The Sri Lankan office of the European Commission (EC) said on Friday (21 July) that changes to GSP+ rules will come into force sometime in 2007 and not this year.

Sri Lanka has been asking the EC for rules of origin relaxation, as most Sri Lankan garment exporters cannot use the GSP+ scheme due to the stringent rules.

The EC agreed to consider the request but one year after the GSP+ came into force the rules are still inflexible.

The EC said hasty relaxation of rules of origin may lead to trade diversion rather than trade creation, with benefits leaking to other countries instead of the Sri Lanka.

"Relaxing the rules too much may allow for example, Chinese companies, to set up factories here (in Sri Lanka) and export to the EU using the GSP+," explained the Trade and Economic Advisor to the EC Delegation in Sri Lanka, Roshan Lyman, speaking at a trade event at the Department of Commerce on Friday.
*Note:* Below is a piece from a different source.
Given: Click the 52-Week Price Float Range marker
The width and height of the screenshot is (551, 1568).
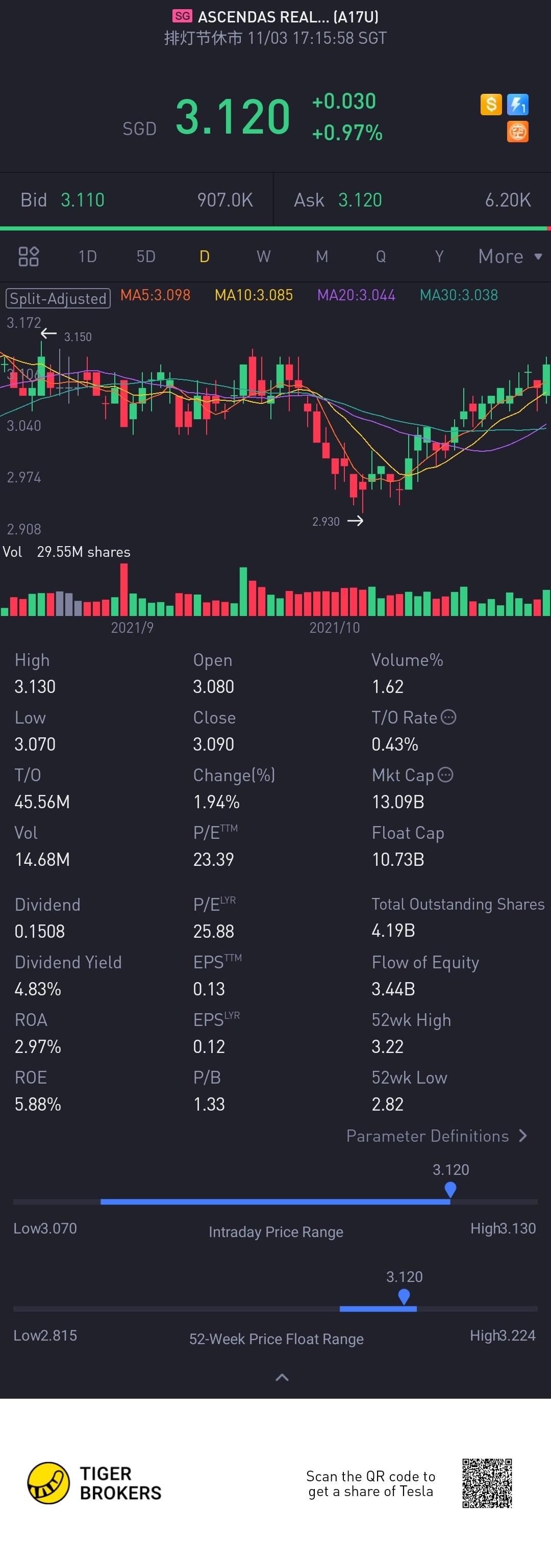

"As Sri Lanka has ratified a number of conventions to be eligible for the GSP+ scheme, the benefits must come to Sri Lanka and not to any other country," said Lyman.

One-and-a-half years after quota removal, Sri Lanka's garment trade is being strangled by price competition and escalating domestic costs.

As the EU is the island's second-largest export market, favourable rules of origin would help sustain the industry but the EC says changes can only be expected next year. 

"I am quite optimistic that by early next year Sri Lanka will have new rules of origin and they would be an improvement on the existing ones," said Lyman.

The EC also says expiry of the current GSP+ scheme in 2008 should not be a worry as it can be extended by another 3 years.

By Dilshani Samaraweera.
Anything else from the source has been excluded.